Minnesota Gov. Tim Walz and Minneapolis Mayor Jacob Frey, both Democrats, have strongly condemned Trump's immigration raids, and have called on the president to de-escalate.
Yet the true intentions of the Trump administration can be seen in the letter U.S. Attorney General Pam Bondi wrote to Walz shortly after the shooting death of a second protester, Alex Pretti, on the streets of Minneapolis. Bondi told Walz that he could “bring an end to the chaos” by, among other things, turning over the state's voter data to the Justice Department.
How are voter rolls related to immigration enforcement? This is where casual observers of U.S. politics need to start paying attention.
Under Trump, the Justice Department has aggressively sought state voter data, and has sued at least 24 states and territories to get it. Eleven states have complied, but many have resisted, including Minnesota, where complying would actually break state law.
Trump wants desperately to establish that U.S. elections have been plagued by voter fraud, which likely explains the FBI's recent raid on the Fulton County Elections Hub and Operations Center in Georgia, from which they carted away 2020 ballots under the watchful eye of Director of National Intelligence Tulsi Gabbard.

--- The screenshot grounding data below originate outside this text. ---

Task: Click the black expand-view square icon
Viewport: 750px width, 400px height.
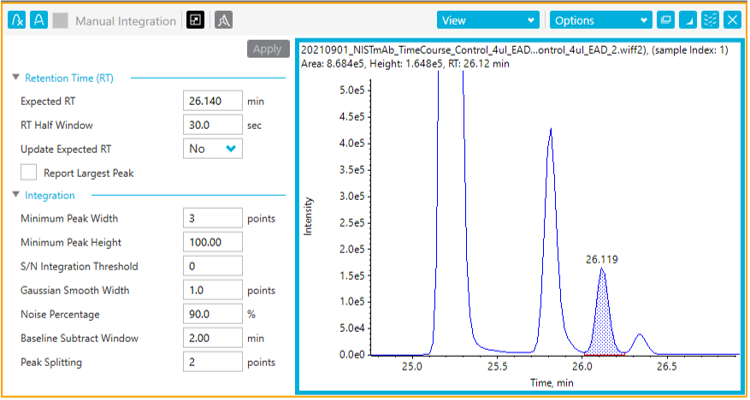Action: 196,19
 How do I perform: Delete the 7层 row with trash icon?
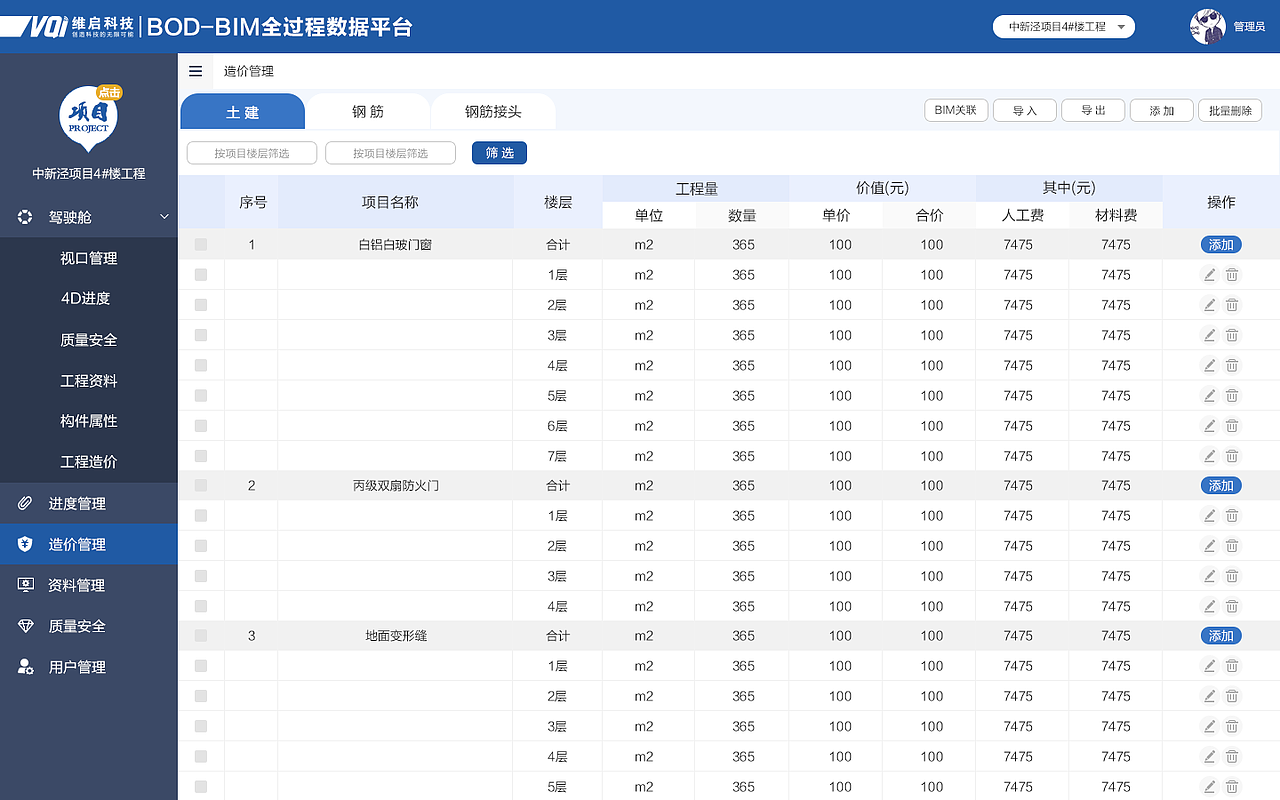click(x=1231, y=455)
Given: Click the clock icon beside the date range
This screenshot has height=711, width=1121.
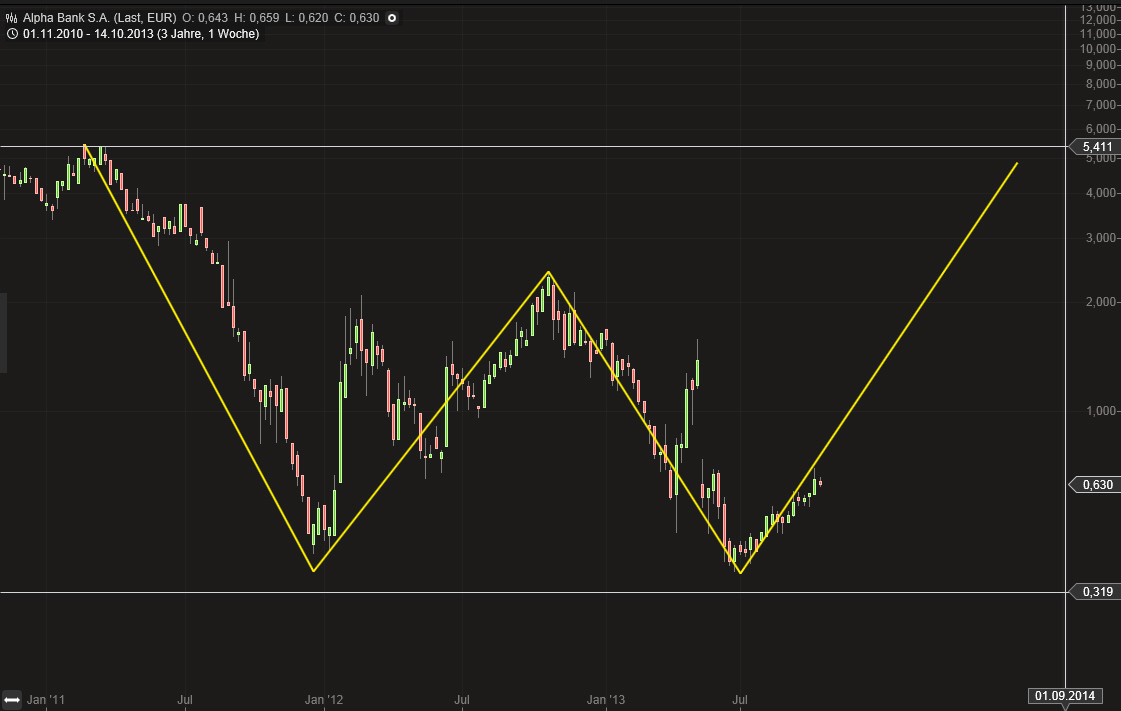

Trump, you will recall, infamously claimed the 2020 election, which he lost to Joe Biden, was stolen. And although he and his allies mounted more than 60 lawsuits alleging voter fraud, all of them failed but one, an inconsequential case in Pennsylvania. Yet his supporters went on to storm the U.S. Capitol in an effort to stop the Electoral College vote from being certified, one the most shameful days in recent U.S. political history.
As I pointed out not long ago, Trump views the 2026 midterms as existential. If he loses the majority in either house of Congress, he faces investigations, roadblocks to govern and possibly impeachment. No surprise, then, that Trump recently said he might not "accept" the midterm poll results. He wants to "nationalize" voting so his federal agencies can control it.
And make no mistake, the midterms are shaping up to be a disaster for Republicans, and they know it. The violence committed in Trump's DHS raids has seriously undercut support for the president and his party in public opinion polls.
Yet Trump and Co. continue their efforts to intimidate, hoping their fortunes will change. For example, the Justice Department recently indicted journalists Don Lemon and Georgia Fort on civil rights charges after they entered a St. Paul, Minnesota, church to cover a protest against its pastor, an ICE official.
Lemon, a longtime thorn in Trump's side, argues the indictment is a plain assault on his First Amendment rights.
Bullying has been a fruitful strategy for Trump in his second term. He has used every lever of government to amass great personal power and wealth, to cow and extort and threaten people and institutions he has deemed as rivals.
But when he turned on ordinary Minnesotans — and Angelenos and Chicagoans before that — and they stood up and fought back, it forced all of America to confront the possibility that our democracy is slouching toward tyranny and that we too need to stand up.
It's outrageous to think that Americans are fighting our own president — risking arrest, injury and even death — to uphold the basic rights the Constitution grants to all of us. But Trump has plunged us into a needless, destructive national crisis, and it may get a lot worse before it gets better.